- _Текст для чтения_:

# # #

Линда печально улыбается.
— Лорин, — говорит она, — Одри не исцелила меня потому, что я ее об этом никогда не просила. И никогда не попрошу. Может быть,
Женщины уходят. Линда сообщает мне, что скоро отправляется в Слоан-Кеттеринговский онкологический центр. Я еще некоторое время сижу в часовне в одиночестве. Ясно: те сомнения, что Линда выражала по телефону, были такими мимолетными, что она едва в них признается. А мне теперь хочется молиться, но молитвы на ум не приходят. «Мать не может попросить о таком свое дитя, — сказала Линда. — Мать не дарит страдание, она его утишает». Может быть, это и рационализация, способ, которым Линда избегает признания в неспособности дочери ее исцелить; раз она не просит Одри о помощи, придуманная ею история остается непоколебленной. Но тут есть и что-то большее. Это — акт глубокой любви. Из дома теперь до меня доносится ласковый голос Линды и ответные звуки, какое-то бульканье… уже почти два десятилетия, день за днем проявляется эта любовь и забота. Не задумывался ли Фестингер о том, что наши рационализации спасают не только нас самих, но и других тоже? Задумывался ли он о том, как тесно переплетены ложь и любовь?

# # #

- _Выдержка из данных_:
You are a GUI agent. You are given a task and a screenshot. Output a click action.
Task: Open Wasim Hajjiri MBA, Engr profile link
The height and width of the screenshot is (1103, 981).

# # #

Куда, согласно тексту для чтения, Линда скоро отправляется? Данные — отдельный материал, не связанный с текстом.

В Слоан-Кеттеринговский онкологический центр.